O rei e seu manto verde-amarelo
Campeão mundial aos 17 anos, Pelé devolveu a autoestima da seleção e consagrou-se em 1970 como maestro do melhor time de todos os tempos

Pelé morreu nesta quinta-feira, 29, aos 82 anos, “em decorrência de falência de múltiplos órgãos, resultado da progressão do câncer de cólon associado à sua condição clínica prévia”. Quando o Rei estreou com a camisa canarinho, em julho de 1957, entrando no segundo tempo de uma derrota para a Argentina no Maracanã, o Brasil ainda lambia as feridas da tragédia do Maracanazo. O fiasco no Mundial da Suíça, em 1954 – derrota incontestável para a poderosa Hungria – em nada havia ajudado na recuperação da autoestima da torcida.
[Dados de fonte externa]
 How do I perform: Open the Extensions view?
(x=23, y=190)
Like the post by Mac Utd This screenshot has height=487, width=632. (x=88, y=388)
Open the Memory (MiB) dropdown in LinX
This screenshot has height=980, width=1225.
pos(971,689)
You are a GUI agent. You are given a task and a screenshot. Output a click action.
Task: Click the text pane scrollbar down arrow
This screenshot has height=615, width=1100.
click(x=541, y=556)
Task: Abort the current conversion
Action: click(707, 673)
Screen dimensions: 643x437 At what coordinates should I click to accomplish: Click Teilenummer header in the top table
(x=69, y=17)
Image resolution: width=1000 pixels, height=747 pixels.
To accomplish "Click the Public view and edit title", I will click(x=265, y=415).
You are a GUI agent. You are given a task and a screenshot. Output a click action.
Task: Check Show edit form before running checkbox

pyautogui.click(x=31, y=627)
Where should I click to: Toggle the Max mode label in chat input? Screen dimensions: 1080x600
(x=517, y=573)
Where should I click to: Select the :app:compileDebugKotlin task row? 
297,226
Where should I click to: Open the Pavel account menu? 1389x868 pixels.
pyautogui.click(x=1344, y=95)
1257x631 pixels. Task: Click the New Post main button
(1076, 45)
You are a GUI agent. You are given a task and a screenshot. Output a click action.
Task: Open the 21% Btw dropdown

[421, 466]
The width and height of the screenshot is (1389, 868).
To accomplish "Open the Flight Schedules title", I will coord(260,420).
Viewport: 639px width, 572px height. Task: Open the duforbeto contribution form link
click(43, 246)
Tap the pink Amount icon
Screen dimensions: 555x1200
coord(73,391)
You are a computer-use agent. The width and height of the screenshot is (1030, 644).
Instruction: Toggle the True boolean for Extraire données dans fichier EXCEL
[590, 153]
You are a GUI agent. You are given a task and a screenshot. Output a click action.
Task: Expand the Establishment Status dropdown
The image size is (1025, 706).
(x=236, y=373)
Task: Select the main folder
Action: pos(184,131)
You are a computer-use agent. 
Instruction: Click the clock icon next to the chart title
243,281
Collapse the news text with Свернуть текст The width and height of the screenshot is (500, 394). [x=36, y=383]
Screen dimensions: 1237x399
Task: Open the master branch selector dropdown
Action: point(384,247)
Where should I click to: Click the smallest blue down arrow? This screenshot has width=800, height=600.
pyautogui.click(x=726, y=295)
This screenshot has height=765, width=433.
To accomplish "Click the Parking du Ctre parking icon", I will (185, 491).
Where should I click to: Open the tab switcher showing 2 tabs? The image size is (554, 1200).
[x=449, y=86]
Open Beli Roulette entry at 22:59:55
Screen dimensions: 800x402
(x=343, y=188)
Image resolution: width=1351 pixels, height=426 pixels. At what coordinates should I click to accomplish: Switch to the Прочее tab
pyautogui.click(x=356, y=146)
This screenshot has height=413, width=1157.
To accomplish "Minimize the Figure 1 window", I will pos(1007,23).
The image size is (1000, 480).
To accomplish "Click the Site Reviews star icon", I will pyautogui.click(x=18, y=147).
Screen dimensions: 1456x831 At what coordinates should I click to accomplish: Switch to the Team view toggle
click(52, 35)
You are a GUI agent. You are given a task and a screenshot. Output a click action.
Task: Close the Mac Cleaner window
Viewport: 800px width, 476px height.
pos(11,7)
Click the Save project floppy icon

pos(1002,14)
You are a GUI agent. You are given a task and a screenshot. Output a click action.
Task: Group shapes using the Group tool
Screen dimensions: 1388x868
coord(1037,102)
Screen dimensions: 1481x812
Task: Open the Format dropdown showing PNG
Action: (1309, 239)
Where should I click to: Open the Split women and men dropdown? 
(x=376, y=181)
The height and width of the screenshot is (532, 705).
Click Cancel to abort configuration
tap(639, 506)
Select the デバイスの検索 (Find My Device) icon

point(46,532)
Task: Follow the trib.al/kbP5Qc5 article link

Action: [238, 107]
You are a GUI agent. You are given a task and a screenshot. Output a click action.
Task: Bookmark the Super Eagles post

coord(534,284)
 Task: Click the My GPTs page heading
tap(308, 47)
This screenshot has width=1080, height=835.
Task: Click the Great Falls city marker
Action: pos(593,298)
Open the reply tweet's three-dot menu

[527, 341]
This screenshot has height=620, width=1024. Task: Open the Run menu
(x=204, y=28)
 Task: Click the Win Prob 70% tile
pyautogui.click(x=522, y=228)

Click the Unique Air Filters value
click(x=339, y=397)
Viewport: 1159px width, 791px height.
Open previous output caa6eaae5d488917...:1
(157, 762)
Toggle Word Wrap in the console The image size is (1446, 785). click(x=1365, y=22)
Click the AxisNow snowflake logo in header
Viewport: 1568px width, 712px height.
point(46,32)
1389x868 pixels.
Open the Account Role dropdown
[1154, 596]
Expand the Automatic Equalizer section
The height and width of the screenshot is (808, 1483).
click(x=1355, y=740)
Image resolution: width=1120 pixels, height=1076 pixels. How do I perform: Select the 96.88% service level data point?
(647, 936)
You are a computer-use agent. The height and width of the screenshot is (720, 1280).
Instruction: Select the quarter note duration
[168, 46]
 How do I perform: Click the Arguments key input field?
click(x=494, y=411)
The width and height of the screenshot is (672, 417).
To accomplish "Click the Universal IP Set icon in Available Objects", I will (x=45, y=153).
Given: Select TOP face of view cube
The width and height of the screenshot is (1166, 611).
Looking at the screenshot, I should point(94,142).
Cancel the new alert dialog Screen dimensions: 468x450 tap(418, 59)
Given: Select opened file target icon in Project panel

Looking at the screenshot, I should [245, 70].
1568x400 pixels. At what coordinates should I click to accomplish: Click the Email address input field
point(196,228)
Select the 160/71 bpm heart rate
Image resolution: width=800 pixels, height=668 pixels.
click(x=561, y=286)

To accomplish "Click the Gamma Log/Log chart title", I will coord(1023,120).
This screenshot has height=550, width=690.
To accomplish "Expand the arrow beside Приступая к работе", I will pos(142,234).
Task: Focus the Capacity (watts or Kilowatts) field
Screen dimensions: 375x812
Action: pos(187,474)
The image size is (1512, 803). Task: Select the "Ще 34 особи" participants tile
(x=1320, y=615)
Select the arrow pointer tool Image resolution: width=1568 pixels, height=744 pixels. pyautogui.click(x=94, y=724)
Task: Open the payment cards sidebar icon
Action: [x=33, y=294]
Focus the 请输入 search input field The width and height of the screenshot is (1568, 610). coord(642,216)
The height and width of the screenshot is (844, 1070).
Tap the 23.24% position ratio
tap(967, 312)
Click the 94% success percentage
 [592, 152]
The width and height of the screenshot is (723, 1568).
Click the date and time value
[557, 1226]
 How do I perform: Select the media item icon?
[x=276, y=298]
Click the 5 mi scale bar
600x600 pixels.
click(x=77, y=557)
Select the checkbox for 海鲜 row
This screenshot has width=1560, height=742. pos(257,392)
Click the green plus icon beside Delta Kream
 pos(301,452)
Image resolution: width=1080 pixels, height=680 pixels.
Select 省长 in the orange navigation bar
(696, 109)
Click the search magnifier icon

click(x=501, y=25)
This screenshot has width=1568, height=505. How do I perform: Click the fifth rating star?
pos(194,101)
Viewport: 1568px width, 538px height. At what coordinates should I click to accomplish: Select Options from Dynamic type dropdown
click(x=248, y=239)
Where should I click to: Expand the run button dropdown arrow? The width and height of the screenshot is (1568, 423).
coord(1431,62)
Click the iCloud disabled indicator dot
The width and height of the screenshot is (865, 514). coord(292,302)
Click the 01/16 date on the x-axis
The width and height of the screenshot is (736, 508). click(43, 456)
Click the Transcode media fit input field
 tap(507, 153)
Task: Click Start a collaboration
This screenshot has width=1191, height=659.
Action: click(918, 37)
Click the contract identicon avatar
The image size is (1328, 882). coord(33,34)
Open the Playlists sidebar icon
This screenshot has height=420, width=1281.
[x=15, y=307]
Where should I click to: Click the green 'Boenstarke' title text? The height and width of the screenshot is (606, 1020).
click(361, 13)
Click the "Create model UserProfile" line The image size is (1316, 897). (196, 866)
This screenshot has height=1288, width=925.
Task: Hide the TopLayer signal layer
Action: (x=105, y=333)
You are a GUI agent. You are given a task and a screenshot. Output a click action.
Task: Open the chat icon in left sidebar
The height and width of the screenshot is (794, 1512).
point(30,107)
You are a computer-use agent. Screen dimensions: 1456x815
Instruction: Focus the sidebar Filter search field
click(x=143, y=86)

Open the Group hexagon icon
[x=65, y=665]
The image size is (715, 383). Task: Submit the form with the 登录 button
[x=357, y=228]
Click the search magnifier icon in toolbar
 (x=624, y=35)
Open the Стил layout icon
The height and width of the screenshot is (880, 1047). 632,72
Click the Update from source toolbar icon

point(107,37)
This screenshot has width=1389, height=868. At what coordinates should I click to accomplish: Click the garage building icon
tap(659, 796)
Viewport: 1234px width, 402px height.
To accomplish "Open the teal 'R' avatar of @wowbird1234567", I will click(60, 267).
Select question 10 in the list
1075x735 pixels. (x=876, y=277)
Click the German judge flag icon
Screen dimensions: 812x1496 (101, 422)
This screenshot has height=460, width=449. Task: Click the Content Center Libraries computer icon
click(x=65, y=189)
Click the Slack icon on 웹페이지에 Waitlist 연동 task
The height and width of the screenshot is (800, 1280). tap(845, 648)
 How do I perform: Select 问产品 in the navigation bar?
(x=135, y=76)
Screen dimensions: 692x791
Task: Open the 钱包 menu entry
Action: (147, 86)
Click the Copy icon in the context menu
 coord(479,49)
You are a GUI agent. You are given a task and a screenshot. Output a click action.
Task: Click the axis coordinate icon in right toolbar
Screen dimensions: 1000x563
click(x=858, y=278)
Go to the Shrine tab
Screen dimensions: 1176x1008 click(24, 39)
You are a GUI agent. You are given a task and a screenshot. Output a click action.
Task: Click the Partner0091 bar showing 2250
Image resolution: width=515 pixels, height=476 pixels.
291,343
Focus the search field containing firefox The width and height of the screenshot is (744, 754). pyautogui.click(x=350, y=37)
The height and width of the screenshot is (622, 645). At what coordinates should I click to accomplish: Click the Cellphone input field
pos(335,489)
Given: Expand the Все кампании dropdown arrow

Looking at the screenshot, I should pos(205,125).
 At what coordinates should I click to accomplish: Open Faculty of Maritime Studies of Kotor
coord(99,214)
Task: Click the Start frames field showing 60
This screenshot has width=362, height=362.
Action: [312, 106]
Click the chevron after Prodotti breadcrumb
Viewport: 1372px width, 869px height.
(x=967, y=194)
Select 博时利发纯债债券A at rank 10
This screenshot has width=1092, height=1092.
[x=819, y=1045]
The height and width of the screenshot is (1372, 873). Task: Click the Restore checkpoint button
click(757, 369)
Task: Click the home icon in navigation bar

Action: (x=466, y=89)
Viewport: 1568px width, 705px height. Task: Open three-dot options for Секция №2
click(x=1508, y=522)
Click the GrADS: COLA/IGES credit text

Mas a visão daquele jovem craque desfilando sua habilidade no escrete nacional conseguiu levantar os ânimos do país: em fevereiro de 1958, quatro meses antes do início da Copa da Suécia, o cronista Nelson Rodrigues já havia chamado Pelé de “Rei” e previsto que seria ele o responsável pela redenção da Seleção, com a conquista do tão sonhado título em terras escandinavas.